Orientar e prevenir: vigiar e punir

 

O Decreto nº 9.203/2017, que dispõe sobre a política de governança da administração pública federal, faz um importante registro sobre a forma de atuação preventiva dos controles internos da gestão e, por extensão, da atividade de auditoria interna governamental, que avalia a adequação desses controles.

Assevera o decreto que as ações estratégicas de prevenção serão privilegiadas face às ações sancionadoras, conferindo a primeira uma forma de atuação com relevo de significância ao grau de diretriz da governança pública.

Como resultante dessa diretiva extrai-se que o binômio orientar-prevenir se constitui em um marco que serve de guia da atuação alusiva ao controle, no qual se encontra inserida a auditoria interna governamental.

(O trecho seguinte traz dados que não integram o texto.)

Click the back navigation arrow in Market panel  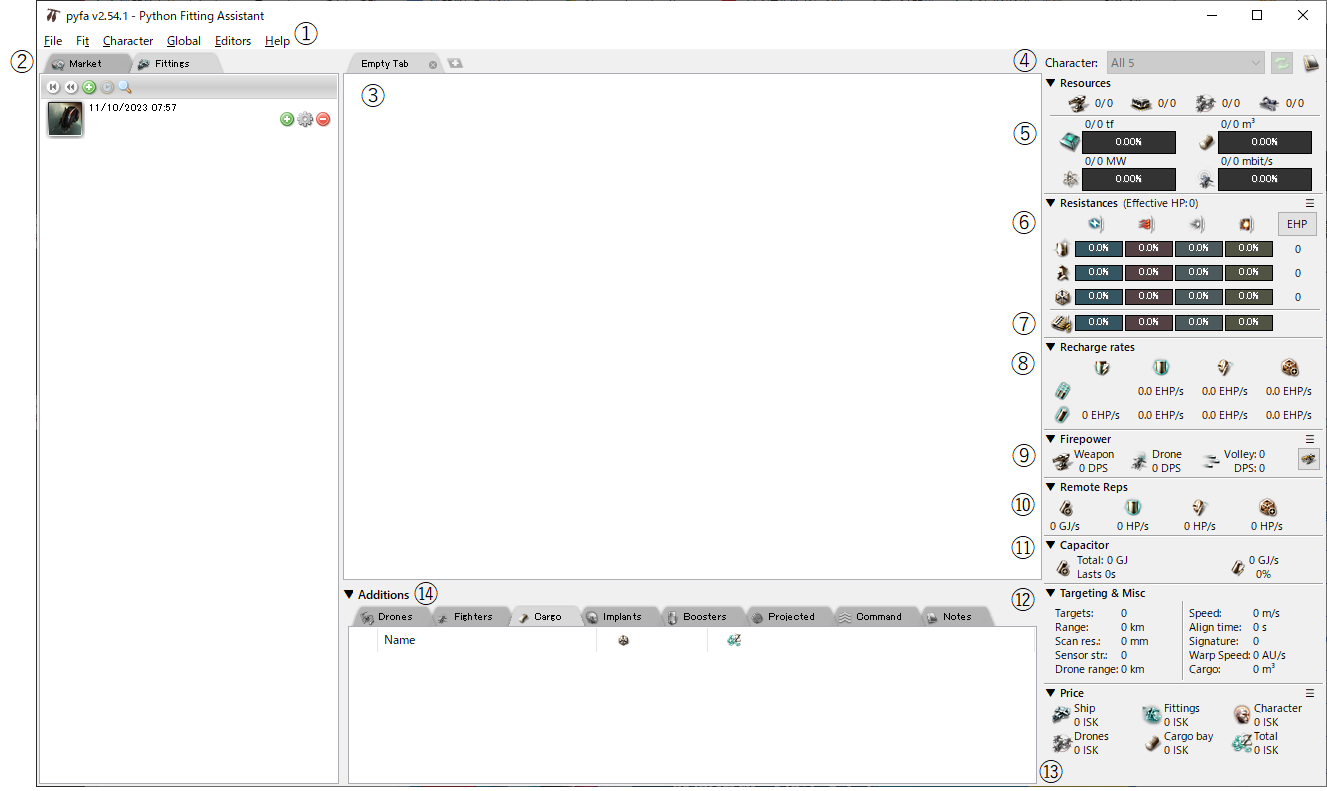coord(70,87)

Neste sentido, sua atuação deve ser compreendida a partir de um modelo preventivo, como um mandamento prioritário e não como um acaso ou opção auditorial discricionária, e para tanto deve ser estabelecida a partir de uma avaliação de riscos que irá definir os parâmetros de planejamento, definição do escopo, extensão dos procedimentos a serem executados, incluindo aqui as linhas de abordagem detectiva e/ou investigativa, quando se estiver diante de uma suspeita fundamentada de fraude.

Inverter essa estrutura lógica, direcionando a ação estatal para uma atuação aprioristicamente detectiva-punitiva desacompanhada de um lastro de evidências ou concretos indícios de fraudes que a justifique é assumir uma premissa da prévia ocorrência de ilicitude, que para além das críticas que transbordam para a atuação imprópria dos órgãos de controle, só reforça estereótipos da gestão que nada contribuem para a entrega de melhores políticas públicas.

As ineficiências da gestão têm um amplo espectro de causas e não exclusivamente têm sua gênese na corrupção, assim, seguramente, o que deve ser buscado não é um modelo de atuação centrado em mais vigilância e em mais punição.

A arquitetura da atividade auditorial não foi construída tão somente para “vigiar e punir”, pegando de empréstimo o célebre título da obra seminal do filósofo Michel Foucault e, assim, não pode ser compreendida como um centro de permanente vigilância para acompanhar cada passo dos gestores contra transgressões em desfavor do Estado, ou como uma instituição intimidadora cujo domínio se dá pela aplicação de reprimendas disciplinares e medidas sancionatórias.

Atuar preventivamente exige uma postura precipuamente colaborativa e proativa, fundamental para a identificação dos problemas antes de sua materialização e para a busca de soluções estruturantes, em outras palavras, que mitiguem o risco de que a situação apontada se repita no futuro.

Elucidativo é o exemplo do que ocorre na seara das obras públicas, onde a atuação preventiva evita a ocorrência de prejuízos quando a fiscalização ocorre nas etapas de planejamento e contratação ou facilita a tempestiva reparação do erário mediante glosas financeiras a valores pagos a maior quando a fiscalização ocorre na etapa de execução. A fiscalização de obras prontas, em essência, demanda medidas administrativas prioritariamente de responsabilização e de ressarcimento, que depois são dificilmente reparados, dado o histórico de baixo percentual de recomposição fruto das tomadas de contas especiais.

A auditoria interna governamental é um instrumento de auxílio para as organizações públicas realizarem seus objetivos e o seu papel preventivo não a impede de atuar com firmeza quando diante de uma situação que demande a devida apuração, razão pela qual a primazia da prevenção não pode ser equivocadamente confundida como um afrouxamento do rigor, como uma compactuação com desmazelos, ou, até com uma disfunção de sua atuação.

Mas diante disso, dois relevantes riscos podem ser materializados, atuar de forma orientativa-preventiva quando, de fato, a situação demanda uma atuação apuratória; ou, adotar o procedimento inverso, quando diante de uma dificuldade natural do gestor de boa-fé, apresentar-se somente como um agente punitivo tornando o processo ainda mais penoso.

Ocorre que não existe solução única, ou uma proporção áurea de atuação, para ser aplicada indistintamente em todos os trabalhos, cada um será customizado conforme suas especificidades e circunstâncias práticas.

De toda sorte, a apuração de ilegalidades ou irregularidades é, sem dúvidas, uma competência de extremada importância, não obstante, resta claro que seu exercício deve ocorrer com parcimônia e de forma ajustada e criteriosa em situações particularizadas.

O fato principal que não pode ser esquecido ou negligenciado é que tal como a transparência é a regra e o sigilo é a exceção, a postura de orientar e prevenir é a regra, sendo a postura de vigiar e punir a exceção.

"O texto expressa a opinião do autor, não representando a opinião institucional do órgão em que trabalha".